Gérard Genette defines transtextuality as “all that sets the text in a relationship, whether obvious or concealed, with other texts” (Palimpsests: Literature in the Second Degree [1981; 1997]). A txt can never stand alone; it is exponential.
Genette’s five categories of transtxtuality are
- architxtuality [arch- “original”],
- hypertxtuality [hyper- “above”],
- intertxtuality [inter- “between”],
- metatxtuality [meta– “after”], and
- paratxtuality [para- “beside”].
1. architext: a general txtual category that a txt may embody, e.g., mode of discourse, genre (txt-type), etc., i.e. a txtual archetype (see Genette).
2. hypertext: more broadly, a txt with a network of links to other txts, i.e. a networked txt; more narrowly, for Genette, a txt (B: the hypertxt) that is grafted onto an earlier txt (A: the hypotxt) but not in the nature of commentary (see Genette), the canonical categories being
- parody and travesty, which are transformative, and
- pastiche and caricature, which are imitative (the former of each pair being satirical and the latter non-satirical).

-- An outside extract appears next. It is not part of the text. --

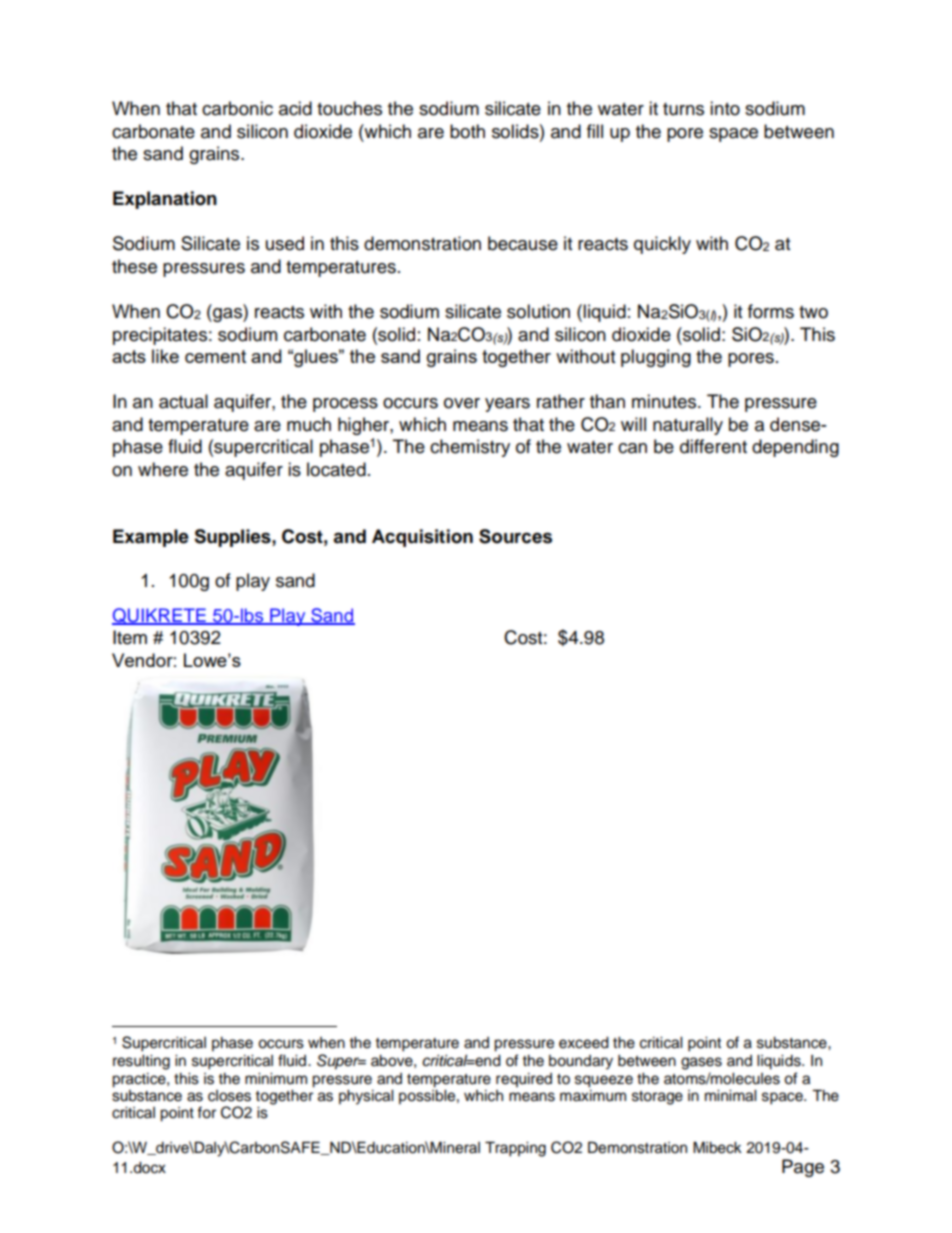 The width and height of the screenshot is (952, 1233). Describe the element at coordinates (237, 108) in the screenshot. I see `carbonic` at that location.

(For genette, a hypotext is the cited txt when a txt refers to its source, or a previous edition or version of it [hypo– “under”]; see Genette.)
3. intertext: a txt present within another, i.e., a citation (Kristeva thinks intertxtuality more broadly, i.e., as roughly equivalent to transtxtuality); thus, e.g.,
4. metatext: a txt that comments on an earlier txt, i.e., a commentary.
5. paratext: the apparatus of a txt, i.e., that which surrounds the main body of the txt: prefaces, introductions, illustrations, dust jacket, footnotes, bibliography, etc., even typography.
For Genette, then, a txt is necessarily networked; all txts are hypertxts.
Paul Baran, Types of Network
Of course, the kind of network the txt sets up will vary based on our starting point, i.e., whether we begin with a single txt, or several, or the network as such, and whether we consider the network syn- or diachronically (see my intro to Tagmemics as a heuristic).
context: the circumstances that determine or clarify the meaning of a txt [con- together]
cybertext: a txt in which the medium matters [cyber- abbreviation of kubernetes, “steersman, governor”] (coined by Espen Aarseth in 1997; see Cybertext: Perspectives on Ergodic Literature , ergodic literature being txts where the reader must do nontrivial work to navigate the txt).
plaintext: (computing) unformatted or human-readable (as against machine-readable binary) txt, a.k.a. flat text or cleartext; (cryptography) the txt before it is encoded (and becomes ciphertext), a.k.a. cleartext.
subtext: content implicit in a txt [sub- “under”].
urtext: a a primitive, seminal, or prototypical example of a txt-type [ur- G “original”].
+ pretext, teletext/videotext, inter-/intra-/extratextual, etc.